How do the authors think we can prevail in the face of the crap and its culture? Reiterating the moral case for the free market on its own won't come close to cutting it. At a certain level, Brook and Watkins do seem to grasp this, and the killing enormity of the battle beyond mere economics. They say, right at the end, that they're prepared to put everything on the line for the cause of freedom, and hope that we are too. But what exactly do they think we should be prepared to do? (If they mean what I think they mean, I agree with them.)

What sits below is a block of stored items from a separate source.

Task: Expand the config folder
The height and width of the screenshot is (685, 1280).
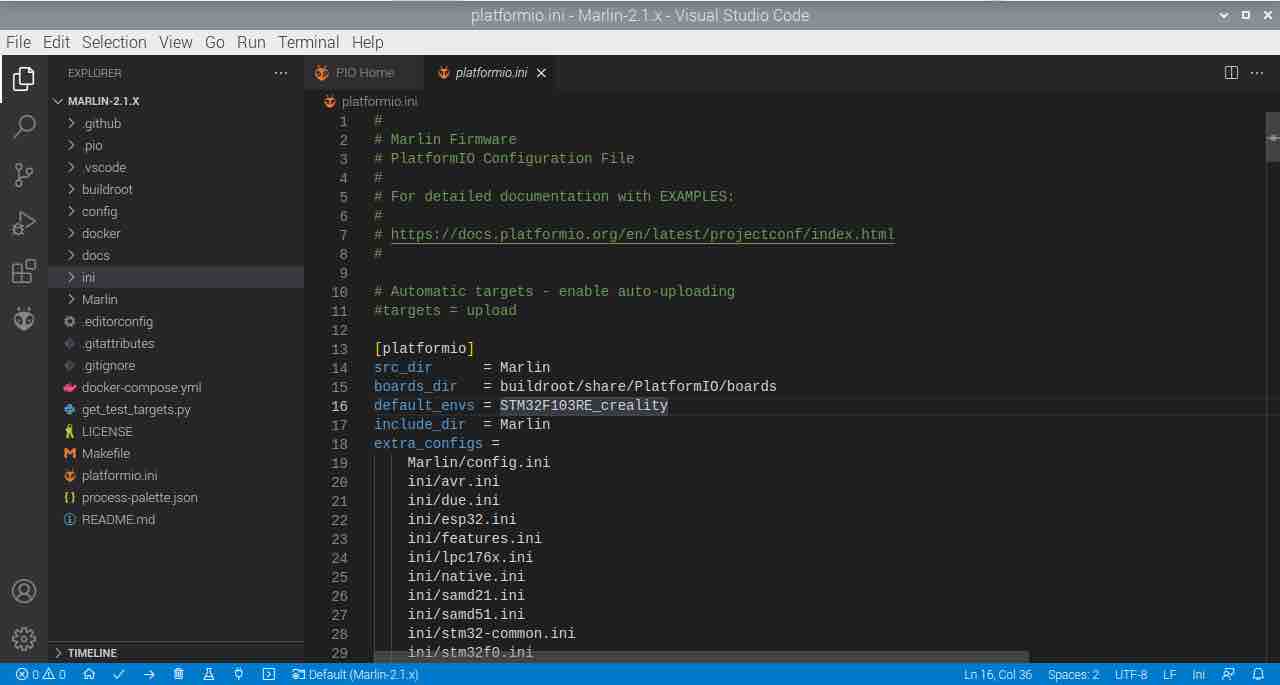Action: pos(99,211)
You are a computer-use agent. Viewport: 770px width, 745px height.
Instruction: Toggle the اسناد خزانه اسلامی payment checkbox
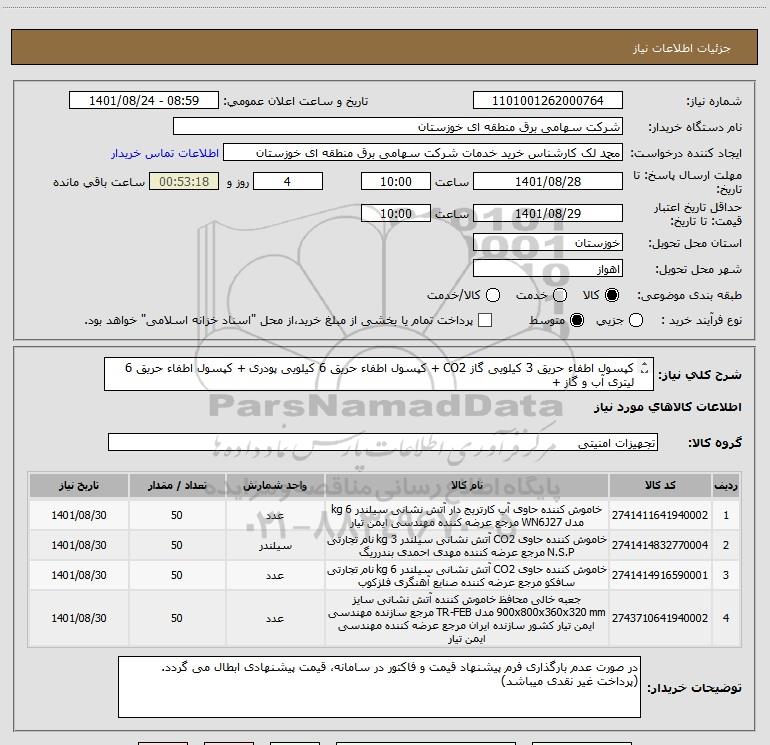point(485,320)
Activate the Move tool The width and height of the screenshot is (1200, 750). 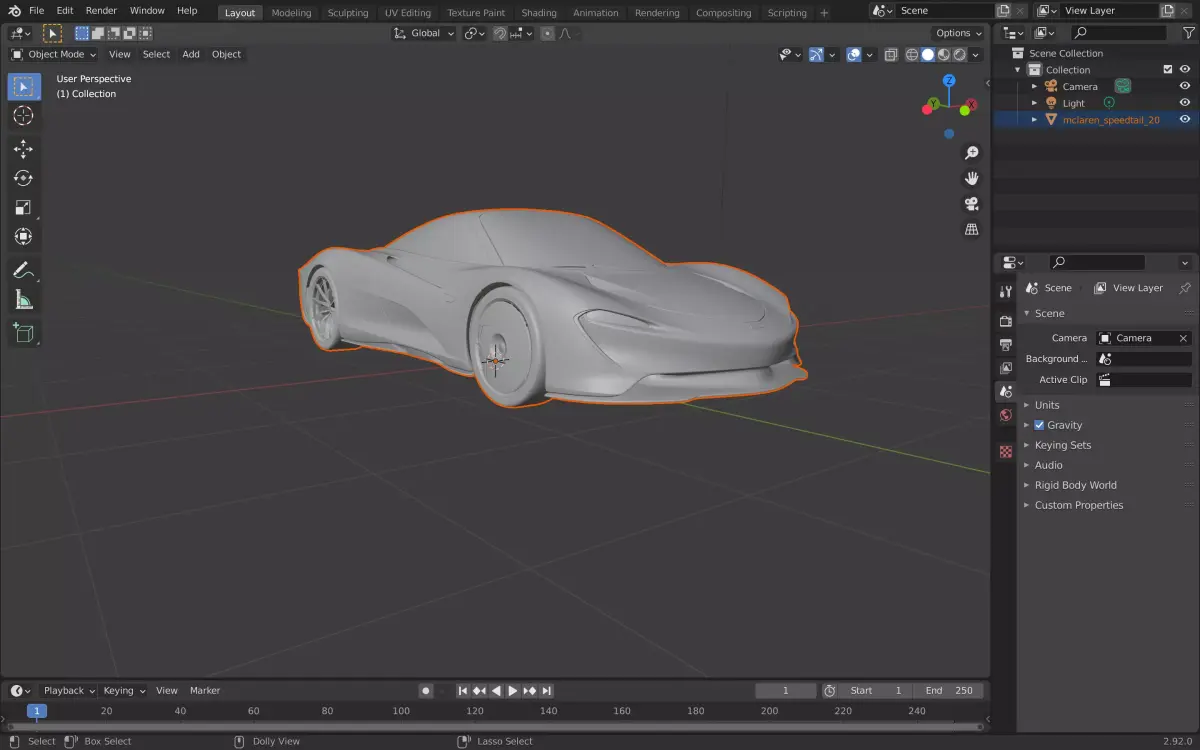click(23, 149)
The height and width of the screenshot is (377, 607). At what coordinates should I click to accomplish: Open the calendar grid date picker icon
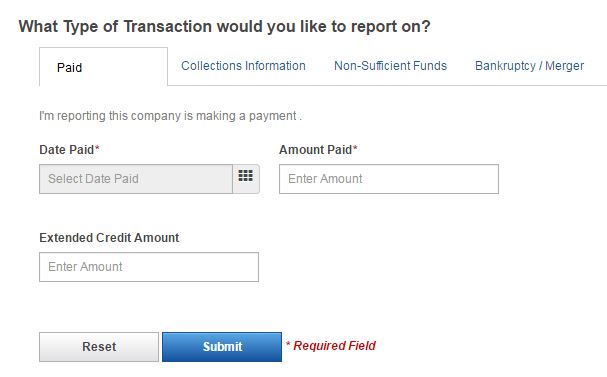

In one welcome respect, Brook and Watkins have emerged from the cloister: unlike CUI, FMR quotes generously from luminaries who are not Objectivists and not Ludwig von Mises. Some conservatives are quoted approvingly! Thomas Sowell features aplenty; even Objectivist apostates Nathaniel Branden and George Reisman are quoted and footnoted respectively (confining a titan like Reisman to the footnotes is, of course, ludicrous, but for the ARI to acknowledge his existence is a step forward). The realization seems to have dawned, finally, that to be effective in the world, the ARI must be part of it, and not like a secular version of the Amish.
Such carpings aside, as a primer and refresher, Free Market Revolution is a stunner. Every freedom-fighter should have one. The ammunition is invaluable, the argumentation generally exemplary. If we are, somehow, to halt and reverse the barbarian advance, the part this book could play is hugely significant.
That's not thunder you're hearing, it's Ayn Rand applauding from her grave.